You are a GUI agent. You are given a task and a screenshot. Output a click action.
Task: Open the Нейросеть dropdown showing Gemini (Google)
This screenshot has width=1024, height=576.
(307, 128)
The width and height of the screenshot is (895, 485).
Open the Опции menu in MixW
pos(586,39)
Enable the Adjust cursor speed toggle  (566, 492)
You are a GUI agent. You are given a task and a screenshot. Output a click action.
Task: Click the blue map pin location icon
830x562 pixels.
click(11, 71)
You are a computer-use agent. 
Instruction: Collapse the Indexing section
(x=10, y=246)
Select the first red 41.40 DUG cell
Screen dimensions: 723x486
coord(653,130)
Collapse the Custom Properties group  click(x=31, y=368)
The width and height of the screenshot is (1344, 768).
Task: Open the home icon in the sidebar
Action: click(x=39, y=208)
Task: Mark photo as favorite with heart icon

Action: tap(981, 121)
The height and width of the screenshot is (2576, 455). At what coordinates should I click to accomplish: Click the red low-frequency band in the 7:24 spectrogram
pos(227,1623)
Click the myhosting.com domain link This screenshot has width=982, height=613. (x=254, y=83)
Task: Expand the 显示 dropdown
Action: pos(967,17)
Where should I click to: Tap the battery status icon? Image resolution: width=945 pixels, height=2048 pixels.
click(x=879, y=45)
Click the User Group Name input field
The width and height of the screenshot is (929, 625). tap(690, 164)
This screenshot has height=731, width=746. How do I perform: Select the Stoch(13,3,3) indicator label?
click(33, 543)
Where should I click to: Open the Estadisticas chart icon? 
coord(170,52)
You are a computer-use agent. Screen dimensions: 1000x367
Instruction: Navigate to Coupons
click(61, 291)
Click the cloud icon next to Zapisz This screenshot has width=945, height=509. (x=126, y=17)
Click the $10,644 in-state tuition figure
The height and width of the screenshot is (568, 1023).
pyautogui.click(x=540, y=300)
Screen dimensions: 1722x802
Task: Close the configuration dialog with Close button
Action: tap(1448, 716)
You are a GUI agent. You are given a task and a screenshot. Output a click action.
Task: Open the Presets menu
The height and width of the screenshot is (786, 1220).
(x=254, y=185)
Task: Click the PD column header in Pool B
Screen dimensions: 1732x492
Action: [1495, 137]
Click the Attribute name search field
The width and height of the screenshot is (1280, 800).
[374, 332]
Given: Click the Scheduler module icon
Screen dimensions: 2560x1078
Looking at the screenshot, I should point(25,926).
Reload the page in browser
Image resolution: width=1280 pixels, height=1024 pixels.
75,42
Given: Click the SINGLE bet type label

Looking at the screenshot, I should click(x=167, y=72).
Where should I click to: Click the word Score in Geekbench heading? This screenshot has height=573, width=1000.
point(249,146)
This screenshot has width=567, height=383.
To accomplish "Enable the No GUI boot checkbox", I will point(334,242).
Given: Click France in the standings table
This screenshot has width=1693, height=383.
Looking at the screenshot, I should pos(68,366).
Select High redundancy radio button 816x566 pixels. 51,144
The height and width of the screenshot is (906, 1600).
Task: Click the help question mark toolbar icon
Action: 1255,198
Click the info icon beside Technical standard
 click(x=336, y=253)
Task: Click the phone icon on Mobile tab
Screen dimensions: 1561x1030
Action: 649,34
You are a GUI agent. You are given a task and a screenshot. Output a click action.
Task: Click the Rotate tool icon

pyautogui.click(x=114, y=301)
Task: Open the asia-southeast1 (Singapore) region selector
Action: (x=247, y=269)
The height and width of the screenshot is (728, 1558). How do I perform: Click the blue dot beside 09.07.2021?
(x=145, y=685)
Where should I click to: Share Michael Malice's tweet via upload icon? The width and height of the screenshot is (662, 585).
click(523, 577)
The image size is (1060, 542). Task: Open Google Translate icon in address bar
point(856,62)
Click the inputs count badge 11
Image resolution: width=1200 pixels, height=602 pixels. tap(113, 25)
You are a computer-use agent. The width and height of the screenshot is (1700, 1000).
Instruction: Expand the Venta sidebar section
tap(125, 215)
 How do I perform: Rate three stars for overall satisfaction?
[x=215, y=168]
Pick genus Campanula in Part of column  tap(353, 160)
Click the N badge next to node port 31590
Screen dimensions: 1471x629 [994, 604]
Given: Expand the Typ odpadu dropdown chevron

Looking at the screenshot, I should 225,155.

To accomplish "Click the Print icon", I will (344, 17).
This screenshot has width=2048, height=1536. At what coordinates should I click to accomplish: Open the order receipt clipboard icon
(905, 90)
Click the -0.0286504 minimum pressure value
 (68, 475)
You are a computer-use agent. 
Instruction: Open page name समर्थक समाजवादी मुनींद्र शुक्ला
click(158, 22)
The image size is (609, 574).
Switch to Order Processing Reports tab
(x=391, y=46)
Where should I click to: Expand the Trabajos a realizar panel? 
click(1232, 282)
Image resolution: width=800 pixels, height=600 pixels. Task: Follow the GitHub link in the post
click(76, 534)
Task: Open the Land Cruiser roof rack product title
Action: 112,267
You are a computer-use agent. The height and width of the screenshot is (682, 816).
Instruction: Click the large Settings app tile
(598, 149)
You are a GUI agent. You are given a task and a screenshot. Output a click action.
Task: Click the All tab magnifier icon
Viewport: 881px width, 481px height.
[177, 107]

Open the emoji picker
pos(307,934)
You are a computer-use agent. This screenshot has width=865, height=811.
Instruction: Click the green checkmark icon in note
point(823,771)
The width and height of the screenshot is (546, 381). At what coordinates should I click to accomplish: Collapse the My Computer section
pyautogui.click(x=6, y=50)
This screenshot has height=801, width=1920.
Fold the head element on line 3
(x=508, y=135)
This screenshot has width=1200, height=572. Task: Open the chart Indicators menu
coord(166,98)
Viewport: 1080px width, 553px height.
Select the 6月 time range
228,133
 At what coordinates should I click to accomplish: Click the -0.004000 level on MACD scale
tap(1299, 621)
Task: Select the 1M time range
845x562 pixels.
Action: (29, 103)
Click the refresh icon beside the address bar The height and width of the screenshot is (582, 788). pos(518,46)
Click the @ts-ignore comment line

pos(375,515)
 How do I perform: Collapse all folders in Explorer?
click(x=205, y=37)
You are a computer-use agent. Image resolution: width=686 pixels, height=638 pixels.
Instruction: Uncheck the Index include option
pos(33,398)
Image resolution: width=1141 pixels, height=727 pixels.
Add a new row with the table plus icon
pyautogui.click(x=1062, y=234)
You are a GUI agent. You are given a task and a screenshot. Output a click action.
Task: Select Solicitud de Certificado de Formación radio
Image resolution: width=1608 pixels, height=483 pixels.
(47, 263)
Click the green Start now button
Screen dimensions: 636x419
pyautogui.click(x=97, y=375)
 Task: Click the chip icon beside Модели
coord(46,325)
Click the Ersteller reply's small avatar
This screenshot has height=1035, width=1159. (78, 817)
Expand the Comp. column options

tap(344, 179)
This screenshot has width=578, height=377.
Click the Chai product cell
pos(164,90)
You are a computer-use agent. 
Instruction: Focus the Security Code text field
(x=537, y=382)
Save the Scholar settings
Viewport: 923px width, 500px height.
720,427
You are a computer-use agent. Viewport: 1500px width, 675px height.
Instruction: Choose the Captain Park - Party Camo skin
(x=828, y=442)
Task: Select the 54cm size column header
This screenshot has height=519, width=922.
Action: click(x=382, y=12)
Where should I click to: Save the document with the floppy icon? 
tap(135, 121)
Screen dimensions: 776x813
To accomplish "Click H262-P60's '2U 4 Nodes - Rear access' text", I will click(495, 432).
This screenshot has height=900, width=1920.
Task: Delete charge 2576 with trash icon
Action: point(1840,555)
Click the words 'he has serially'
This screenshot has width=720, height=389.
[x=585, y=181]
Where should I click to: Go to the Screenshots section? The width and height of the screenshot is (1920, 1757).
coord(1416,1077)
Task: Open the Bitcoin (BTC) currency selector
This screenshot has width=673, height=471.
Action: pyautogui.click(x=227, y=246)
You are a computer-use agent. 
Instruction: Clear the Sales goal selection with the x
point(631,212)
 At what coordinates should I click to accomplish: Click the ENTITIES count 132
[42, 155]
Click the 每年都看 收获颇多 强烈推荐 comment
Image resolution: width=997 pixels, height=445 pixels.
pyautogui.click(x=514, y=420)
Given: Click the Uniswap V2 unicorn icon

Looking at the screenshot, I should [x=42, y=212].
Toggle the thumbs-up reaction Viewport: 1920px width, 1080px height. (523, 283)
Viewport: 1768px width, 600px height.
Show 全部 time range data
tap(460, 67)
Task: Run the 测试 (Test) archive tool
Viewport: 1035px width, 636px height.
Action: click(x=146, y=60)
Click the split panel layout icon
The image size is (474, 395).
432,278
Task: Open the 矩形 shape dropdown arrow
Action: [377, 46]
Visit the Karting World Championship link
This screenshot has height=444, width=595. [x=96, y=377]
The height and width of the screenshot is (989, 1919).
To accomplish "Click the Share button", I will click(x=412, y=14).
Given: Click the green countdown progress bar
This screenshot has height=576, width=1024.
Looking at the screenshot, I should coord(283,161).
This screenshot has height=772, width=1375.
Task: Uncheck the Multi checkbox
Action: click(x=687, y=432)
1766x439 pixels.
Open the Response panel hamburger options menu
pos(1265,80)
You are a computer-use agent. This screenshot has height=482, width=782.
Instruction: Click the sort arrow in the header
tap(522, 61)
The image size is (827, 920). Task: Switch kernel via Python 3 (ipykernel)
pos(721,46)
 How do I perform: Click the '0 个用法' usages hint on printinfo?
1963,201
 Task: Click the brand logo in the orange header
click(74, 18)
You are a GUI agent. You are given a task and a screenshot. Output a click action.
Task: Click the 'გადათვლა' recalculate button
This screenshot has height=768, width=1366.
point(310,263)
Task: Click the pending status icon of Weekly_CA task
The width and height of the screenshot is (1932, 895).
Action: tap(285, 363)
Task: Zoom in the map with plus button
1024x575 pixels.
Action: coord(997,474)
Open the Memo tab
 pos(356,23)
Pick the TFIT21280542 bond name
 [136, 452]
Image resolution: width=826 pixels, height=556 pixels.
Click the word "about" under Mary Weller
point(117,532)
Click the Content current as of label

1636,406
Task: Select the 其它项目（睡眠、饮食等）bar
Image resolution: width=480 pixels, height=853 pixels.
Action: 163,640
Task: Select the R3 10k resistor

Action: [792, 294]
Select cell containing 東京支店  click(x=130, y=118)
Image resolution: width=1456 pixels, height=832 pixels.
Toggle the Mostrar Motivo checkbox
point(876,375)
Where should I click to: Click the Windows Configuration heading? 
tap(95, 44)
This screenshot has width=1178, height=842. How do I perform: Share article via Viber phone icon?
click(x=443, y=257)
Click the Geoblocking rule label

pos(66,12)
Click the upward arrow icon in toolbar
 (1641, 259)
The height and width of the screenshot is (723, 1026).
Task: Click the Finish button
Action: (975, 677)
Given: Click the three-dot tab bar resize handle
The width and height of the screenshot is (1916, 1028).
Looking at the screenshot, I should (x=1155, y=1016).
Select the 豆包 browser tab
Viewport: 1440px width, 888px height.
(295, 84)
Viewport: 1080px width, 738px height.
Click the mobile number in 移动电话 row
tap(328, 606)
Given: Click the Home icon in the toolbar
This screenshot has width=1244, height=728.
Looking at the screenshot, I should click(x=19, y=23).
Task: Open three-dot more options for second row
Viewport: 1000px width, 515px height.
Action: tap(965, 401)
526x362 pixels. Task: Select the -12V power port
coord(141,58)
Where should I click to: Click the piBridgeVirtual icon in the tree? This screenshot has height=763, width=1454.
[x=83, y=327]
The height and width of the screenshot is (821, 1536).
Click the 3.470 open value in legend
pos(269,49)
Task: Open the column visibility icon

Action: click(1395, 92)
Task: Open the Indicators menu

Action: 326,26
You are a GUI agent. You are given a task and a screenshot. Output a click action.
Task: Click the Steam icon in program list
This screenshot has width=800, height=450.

What you are asked to do:
Write the number of lines in the data above that contain "Enable", adding no other words.

Result of the exercise:
2